2022 Chuan Lyu Lectures in Taiwan Studies
Professor Philip Clart, Leipzig University
Religions in Contemporary Taiwan: Positioning the Sacred in a Secular Society
May 10 (Tuesday) First Lecture
Religious Museums in Taiwan: Intermediate Spaces between Sacred and Secular Spheres?
[ poster ]
This lecture investigates the negotiation of sacred and secular spaces in present-day Taiwan, with ‘religious museums’ as its case-example. A religious museum is here defined as one designed, run, and managed by a religious organisation; such museums raise a number of interesting questions concerning the religious organisation’s rationale for and specific approach to setting up and running a museum (as a supposedly secular space). I focus on the strategic discourses within religious organisations concerning the aims and purposes of their museum projects, in particular with regard to the definition and differentiation of secular and sacred spaces and functions; furthermore, I examine the museums’ functionality within the sponsoring religious organisations’ ongoing negotiation of their relationship with secular institutions and agents (such as, for example, government agencies, educational institutions, commercial companies, etc.). The lecture addresses selected case-examples, including the Museum of World Religions (2001, New Taipei City), the Buddha Museum (2011, Kaohsiung), the Chung Tai World Museum (2016, Puli township, Nantou county); the Taiwan Soka Association art centre (Taipei), museums attached to Yiguandao temples (Tainan, Taichung, Hsinchu, Taoyuan), and a museum attached to a local temple (New Taipei City).
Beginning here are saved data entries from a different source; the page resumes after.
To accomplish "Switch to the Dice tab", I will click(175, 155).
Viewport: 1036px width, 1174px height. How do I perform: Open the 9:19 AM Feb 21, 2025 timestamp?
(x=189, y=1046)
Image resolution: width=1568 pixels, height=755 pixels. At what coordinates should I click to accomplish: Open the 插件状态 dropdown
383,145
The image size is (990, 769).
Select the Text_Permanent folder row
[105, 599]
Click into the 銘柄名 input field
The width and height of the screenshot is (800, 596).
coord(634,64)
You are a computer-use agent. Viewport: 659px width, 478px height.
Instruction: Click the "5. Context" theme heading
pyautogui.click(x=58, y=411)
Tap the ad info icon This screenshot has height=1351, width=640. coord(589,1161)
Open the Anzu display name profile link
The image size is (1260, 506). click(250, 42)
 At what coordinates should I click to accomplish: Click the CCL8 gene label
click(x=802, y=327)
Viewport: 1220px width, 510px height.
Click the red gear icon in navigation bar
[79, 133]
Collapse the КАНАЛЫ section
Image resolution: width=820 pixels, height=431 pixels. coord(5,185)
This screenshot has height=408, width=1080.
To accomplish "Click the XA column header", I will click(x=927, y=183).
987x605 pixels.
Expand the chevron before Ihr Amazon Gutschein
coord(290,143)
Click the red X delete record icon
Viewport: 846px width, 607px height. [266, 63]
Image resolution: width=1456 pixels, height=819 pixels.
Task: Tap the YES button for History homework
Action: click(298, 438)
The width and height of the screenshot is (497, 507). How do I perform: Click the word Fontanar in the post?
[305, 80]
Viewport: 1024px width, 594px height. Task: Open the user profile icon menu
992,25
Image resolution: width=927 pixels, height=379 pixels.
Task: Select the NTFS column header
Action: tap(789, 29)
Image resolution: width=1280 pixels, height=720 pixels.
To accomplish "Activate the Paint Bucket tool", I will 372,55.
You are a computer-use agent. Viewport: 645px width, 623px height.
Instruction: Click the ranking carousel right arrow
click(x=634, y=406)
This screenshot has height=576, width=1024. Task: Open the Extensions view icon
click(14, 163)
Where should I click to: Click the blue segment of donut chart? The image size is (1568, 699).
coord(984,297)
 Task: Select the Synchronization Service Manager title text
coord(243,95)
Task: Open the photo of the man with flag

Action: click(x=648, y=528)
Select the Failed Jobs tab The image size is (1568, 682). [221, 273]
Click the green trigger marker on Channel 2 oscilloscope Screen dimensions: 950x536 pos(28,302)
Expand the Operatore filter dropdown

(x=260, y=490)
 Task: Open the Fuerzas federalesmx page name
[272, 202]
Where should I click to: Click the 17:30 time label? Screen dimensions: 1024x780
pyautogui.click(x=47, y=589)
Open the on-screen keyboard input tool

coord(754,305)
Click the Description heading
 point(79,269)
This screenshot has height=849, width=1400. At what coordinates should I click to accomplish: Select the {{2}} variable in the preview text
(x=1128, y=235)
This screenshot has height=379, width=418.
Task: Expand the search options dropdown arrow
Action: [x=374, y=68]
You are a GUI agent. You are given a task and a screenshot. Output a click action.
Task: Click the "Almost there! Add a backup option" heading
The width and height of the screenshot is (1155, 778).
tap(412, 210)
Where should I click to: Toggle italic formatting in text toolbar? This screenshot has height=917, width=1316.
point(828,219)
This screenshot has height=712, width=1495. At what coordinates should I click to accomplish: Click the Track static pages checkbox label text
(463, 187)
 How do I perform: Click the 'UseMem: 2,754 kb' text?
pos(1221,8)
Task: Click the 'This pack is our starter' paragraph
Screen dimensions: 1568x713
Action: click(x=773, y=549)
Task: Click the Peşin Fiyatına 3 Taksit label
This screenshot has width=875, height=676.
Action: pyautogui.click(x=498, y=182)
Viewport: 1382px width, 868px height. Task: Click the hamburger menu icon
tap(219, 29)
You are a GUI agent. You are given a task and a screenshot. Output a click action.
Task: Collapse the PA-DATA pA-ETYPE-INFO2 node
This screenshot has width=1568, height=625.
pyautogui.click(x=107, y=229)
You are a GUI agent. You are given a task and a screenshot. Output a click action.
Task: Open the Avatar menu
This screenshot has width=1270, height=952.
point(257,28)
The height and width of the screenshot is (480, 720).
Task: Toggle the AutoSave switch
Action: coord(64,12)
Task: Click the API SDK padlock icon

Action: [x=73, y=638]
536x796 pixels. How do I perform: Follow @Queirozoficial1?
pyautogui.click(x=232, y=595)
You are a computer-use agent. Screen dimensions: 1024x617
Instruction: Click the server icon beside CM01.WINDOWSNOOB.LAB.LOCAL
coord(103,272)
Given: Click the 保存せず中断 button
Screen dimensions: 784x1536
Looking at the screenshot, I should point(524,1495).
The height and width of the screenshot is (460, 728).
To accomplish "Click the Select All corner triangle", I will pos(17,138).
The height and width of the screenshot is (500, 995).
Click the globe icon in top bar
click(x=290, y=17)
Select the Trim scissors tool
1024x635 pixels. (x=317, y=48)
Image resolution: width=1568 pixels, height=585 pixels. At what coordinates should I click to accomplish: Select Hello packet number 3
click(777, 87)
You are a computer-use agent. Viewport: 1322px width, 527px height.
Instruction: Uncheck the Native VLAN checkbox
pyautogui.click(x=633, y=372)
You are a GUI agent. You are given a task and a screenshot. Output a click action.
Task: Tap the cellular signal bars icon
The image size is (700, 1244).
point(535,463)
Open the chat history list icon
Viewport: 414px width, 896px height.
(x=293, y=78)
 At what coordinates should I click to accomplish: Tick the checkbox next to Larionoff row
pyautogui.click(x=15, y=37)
Philip Clart is Professor of Chinese Culture and History at Leipzig University. He is the author and editor (or co-editor) of several books in the field of Chinese religions, including Religion in Modern Taiwan: Tradition and Innovation in a Changing Society (2003); Han Xiangzi: The Alchemical Adventures of a Daoist Immortal (Seattle, WA: University of Washington Press, 2007); The People and the Dao: New Studies of Chinese Religions in Honour of Daniel L. Overmyer (2009); Chinese and European Perspectives on the Study of Chinese Popular Religions (2012); Religious Publishing and Print Culture in Modern China: 1800–2012 (2015); Daoism and Local Cults: Rethinking the Paradigms (2020); Text and Context in the Modern History of Chinese Religions: Redemptive Societies and Their Sacred Texts (2020); Book Culture from China: Traces in Leipzig (2021). He has served in various capacities as a leader in the scholarly research on Chinese religious life, most notably as a long-time book-review editor (2002–14) and then editor (since 2015) of the Journal of Chinese Religions, the flagship journal of the Society for the Study of Chinese Religions (SSCR). During his stay as a Beaufort Visiting Fellow at St John’s College during Michaelmas and Lent terms this academic year Professor Clart was working on completing a new book entitled The Continuing Adventures of Han Xiangzi: Folk Literature and Religion in China (17th–20th c.). Professor Clart has been doing research on and in Taiwan for almost thirty years, starting with his doctoral research on spirit-writing cults in Taiwan. More recently he has been researching on religious museums in Taiwan.
The annual Chuan Lyu Lectures in Taiwan Studies is generously funded by the Chuan Lyu Foundation.